WHAT YOU NEED TO DO: Set down without change every line from the line that contains "Task: Open profile" through the end of the listing, and only those lines. No pictures.

DATASET RECORDS:
***

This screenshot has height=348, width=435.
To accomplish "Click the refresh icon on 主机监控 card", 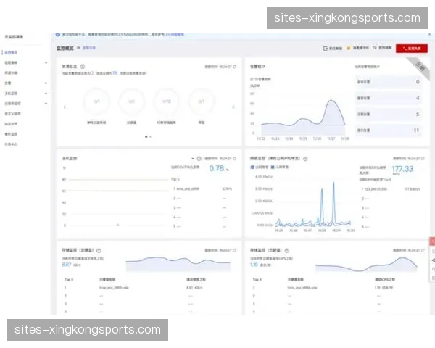I will (235, 157).
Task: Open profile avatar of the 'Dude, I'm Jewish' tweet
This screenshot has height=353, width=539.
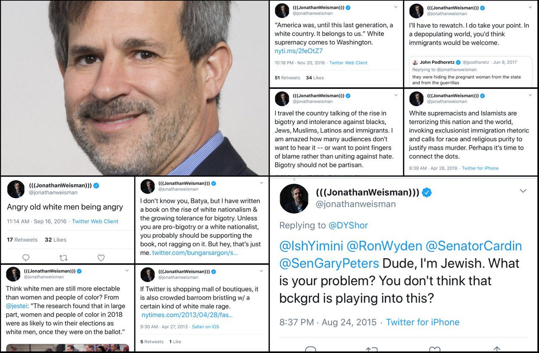Action: pyautogui.click(x=294, y=198)
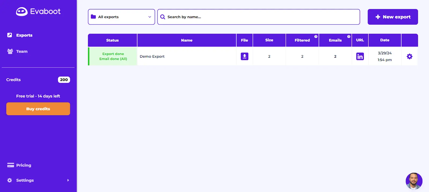The image size is (429, 192).
Task: Open the Team page
Action: (22, 51)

***

TASK OUTPUT:
Task: Open profile avatar of the 'Dude, I'm Jewish' tweet
This screenshot has height=353, width=539.
Action: pyautogui.click(x=294, y=198)
The image size is (429, 192).
Task: Open the Team page
Action: (22, 51)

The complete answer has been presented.